Your answer should be the entries, repeated exactly.
Task material START
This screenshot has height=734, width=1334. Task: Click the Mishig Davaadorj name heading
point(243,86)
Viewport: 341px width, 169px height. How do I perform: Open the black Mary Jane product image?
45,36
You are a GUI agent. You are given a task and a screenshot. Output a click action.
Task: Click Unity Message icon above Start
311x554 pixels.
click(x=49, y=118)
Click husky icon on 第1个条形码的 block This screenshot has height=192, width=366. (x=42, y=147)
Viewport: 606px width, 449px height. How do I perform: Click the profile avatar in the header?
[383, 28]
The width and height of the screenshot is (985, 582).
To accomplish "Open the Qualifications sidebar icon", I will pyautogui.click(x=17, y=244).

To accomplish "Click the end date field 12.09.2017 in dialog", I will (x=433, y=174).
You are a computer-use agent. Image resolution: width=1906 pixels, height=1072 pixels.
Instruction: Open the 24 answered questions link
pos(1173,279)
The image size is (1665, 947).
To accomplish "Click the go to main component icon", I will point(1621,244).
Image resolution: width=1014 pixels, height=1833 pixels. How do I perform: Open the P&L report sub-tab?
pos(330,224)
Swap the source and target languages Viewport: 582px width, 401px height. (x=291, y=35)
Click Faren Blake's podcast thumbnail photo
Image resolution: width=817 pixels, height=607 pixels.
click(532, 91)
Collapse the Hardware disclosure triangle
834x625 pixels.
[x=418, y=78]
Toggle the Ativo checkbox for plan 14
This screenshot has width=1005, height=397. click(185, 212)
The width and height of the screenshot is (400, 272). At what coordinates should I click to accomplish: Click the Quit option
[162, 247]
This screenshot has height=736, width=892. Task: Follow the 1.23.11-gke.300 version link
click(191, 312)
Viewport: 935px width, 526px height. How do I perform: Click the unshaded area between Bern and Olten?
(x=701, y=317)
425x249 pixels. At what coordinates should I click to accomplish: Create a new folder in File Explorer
Task material END
**Written reply**
This screenshot has height=734, width=1334. Task: Click the Mishig Davaadorj name heading
point(243,86)
Viewport: 341px width, 169px height. How do I perform: Open the black Mary Jane product image?
45,36
You are a GUI agent. You are given a task and a screenshot. Output a click action.
Task: Click Unity Message icon above Start
311x554 pixels.
click(x=49, y=118)
Click husky icon on 第1个条形码的 block This screenshot has height=192, width=366. (x=42, y=147)
Viewport: 606px width, 449px height. How do I perform: Click the profile avatar in the header?
[383, 28]
The width and height of the screenshot is (985, 582).
To accomplish "Open the Qualifications sidebar icon", I will pyautogui.click(x=17, y=244).

To accomplish "Click the end date field 12.09.2017 in dialog", I will (x=433, y=174).
You are a computer-use agent. Image resolution: width=1906 pixels, height=1072 pixels.
Instruction: Open the 24 answered questions link
pos(1173,279)
The image size is (1665, 947).
To accomplish "Click the go to main component icon", I will point(1621,244).
Image resolution: width=1014 pixels, height=1833 pixels. How do I perform: Open the P&L report sub-tab?
pos(330,224)
Swap the source and target languages Viewport: 582px width, 401px height. (x=291, y=35)
Click Faren Blake's podcast thumbnail photo
Image resolution: width=817 pixels, height=607 pixels.
click(532, 91)
Collapse the Hardware disclosure triangle
834x625 pixels.
[x=418, y=78]
Toggle the Ativo checkbox for plan 14
This screenshot has width=1005, height=397. click(185, 212)
The width and height of the screenshot is (400, 272). At what coordinates should I click to accomplish: Click the Quit option
[162, 247]
This screenshot has height=736, width=892. Task: Follow the 1.23.11-gke.300 version link
click(191, 312)
Viewport: 935px width, 526px height. How do I perform: Click the unshaded area between Bern and Olten?
(x=701, y=317)
425x249 pixels. At what coordinates should I click to accomplish: Create a new folder in File Explorer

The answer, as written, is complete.